Subject: Re: vm size wrongly reported
To: Robert Elz <kre@munnari.OZ.AU>
From: Andrew Brown <atatat@atatdot.net>
List: current-users
Date: 05/04/2003 22:44:50
>  | >if we add them all up yes but just using the size count from vm_map should
>  | >give the exact size of the virtual address space,
>  | 
>  | so...it does, but that number is considerably larger than a given
>  | process's impact on the vm system, since a lot of that space is
>  | shared.
>
>I suspect you're confusing VM and real memory.   I'm not sure which it
>is you're wanting to count, but what's above makes no sense.

i suspect i'm just using terminology which is confusing to you, but i
think i know what i mean.  when you say "vm", do you mean in terms of
the 32 bit address space that is emulated for each process, or the
total amount of physmem and swap that the kernel is managing?

>Take the simplest possible example.   A process forks (not vfork, not that
>it matters).   The fork call has not yet actually returned in either process
>(some higher priority process took away the CPU) but it has otherwise
>finished - neither process has had a chance to touch a page.   Each process
>has identical process images (share every page).
>
>The total VM consumed by those two processes is twice that consumed by
>one of them (twice as much as was consumed before the fork).   That all
>of the pages are shared is irrelevant.   To calculate VM allocations all
>that should ever be done is to add the VM of every process in the system.

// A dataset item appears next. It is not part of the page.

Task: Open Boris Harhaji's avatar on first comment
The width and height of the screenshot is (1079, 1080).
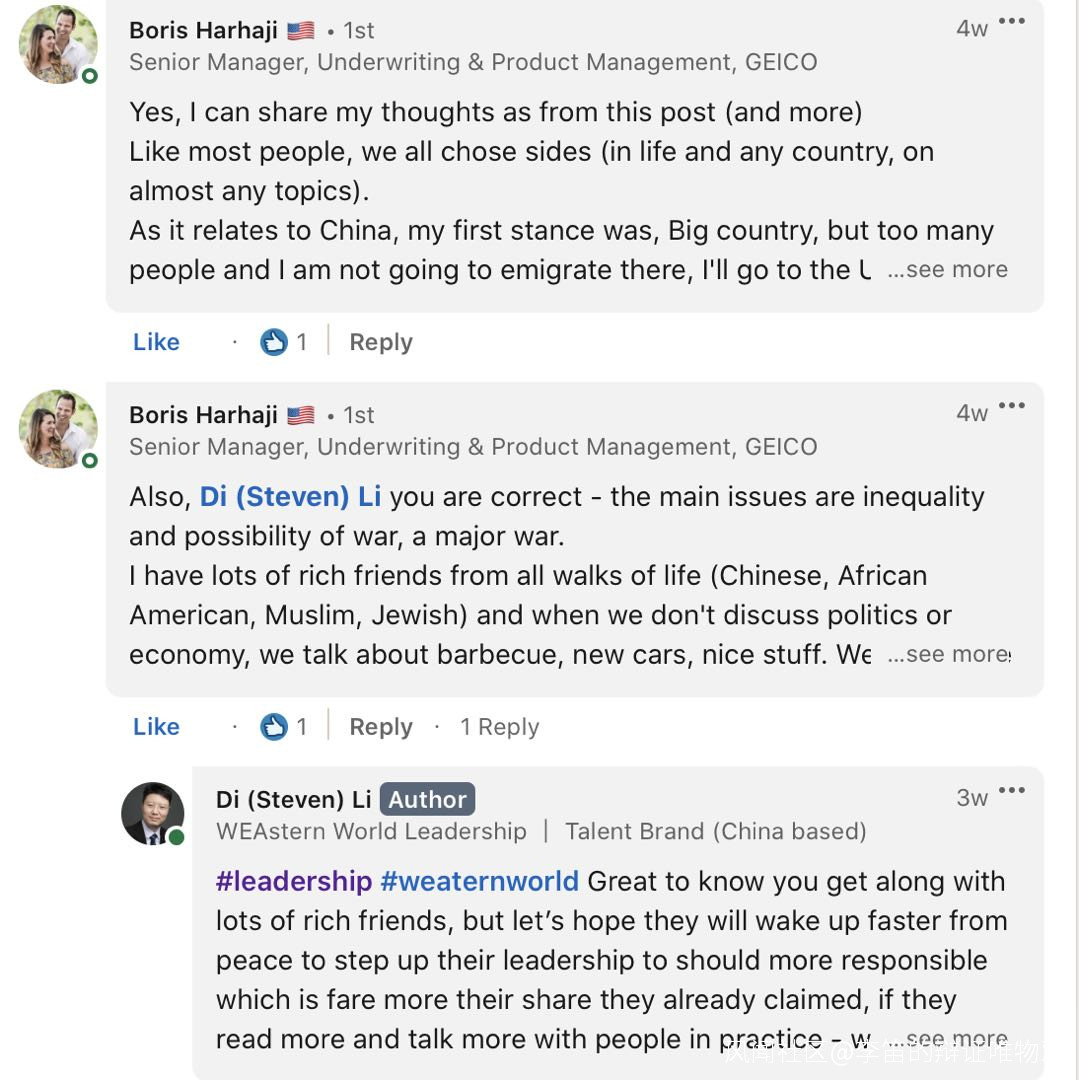Action: pos(59,45)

yes, they consume the same amount of virtual memory, each, from a
certain point of view, but the the cost of the second one is merely
the vm structures that the kernel allocates (at the instant right
after the fork, of course).  to say that the cost of each of them was
equal would be, imho, wrong.

if all you want is a simple metric to calculate vm allocations, you
would do as well to merely use the vm_map->size parameter, since that
counts the total size of a given process, except that number is
probably "wrong" for most applications.  when i want to know where my
ram went, i look at ps and look for something either either a large
vsz or rss.

what i'm trying to get at is that things like libc are shared whereas
libc's data segment is not, and stacks almost certainly aren't (except
in the fork case above, until one or the other of the processes writes
to the shared stack pages, in which case it gets cow'ed).  yet another
process mapping in libc doesn't cost all that much, whereas another
mapping of an equivalent size of something else can cost a lot more.

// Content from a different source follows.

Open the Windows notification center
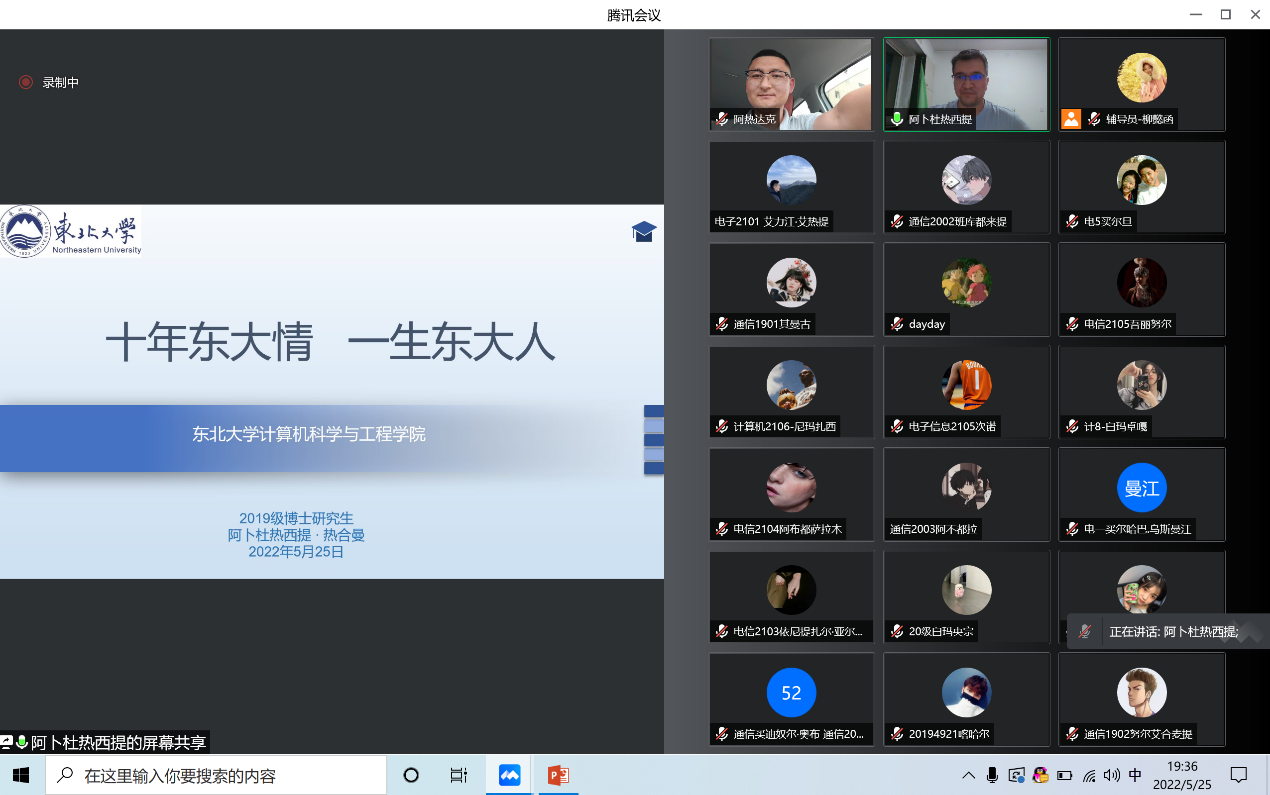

i can't say i know of a good metric for comparing things like this.
only that i can think of reasons why most of them could be considered
incorrect.

>On the other hand, the real mem consumed is much harder to attribute to
>processes, simply adding it will give vastly wrong numbers for the totals.

yes, very wrong.

>In the above example, one might allocate all of the real mem to one of the
>two processes, and 0 to the other, or one might attempt to allocate it
>"fairly" (attributing half of the allocated mem to each process) - calculating
>the total is easy, ignore the processes, and count the allocated pages.

...each way being wrong for some reason to someone else, of course.

>Distributing the total amongst the users in some rational way is hard
>(because no two people will agree on what is rational, not because implementing
>an agreed method needs to necessarily be difficult).

your last bit about "rational" is what i was alluding to when i
mentioned different points of view.

-- 
|-----< "CODE WARRIOR" >-----|
codewarrior@daemon.org             * "ah!  i see you have the internet
twofsonet@graffiti.com (Andrew Brown)                that goes *ping*!"
werdna@squooshy.com       * "information is power -- share the wealth."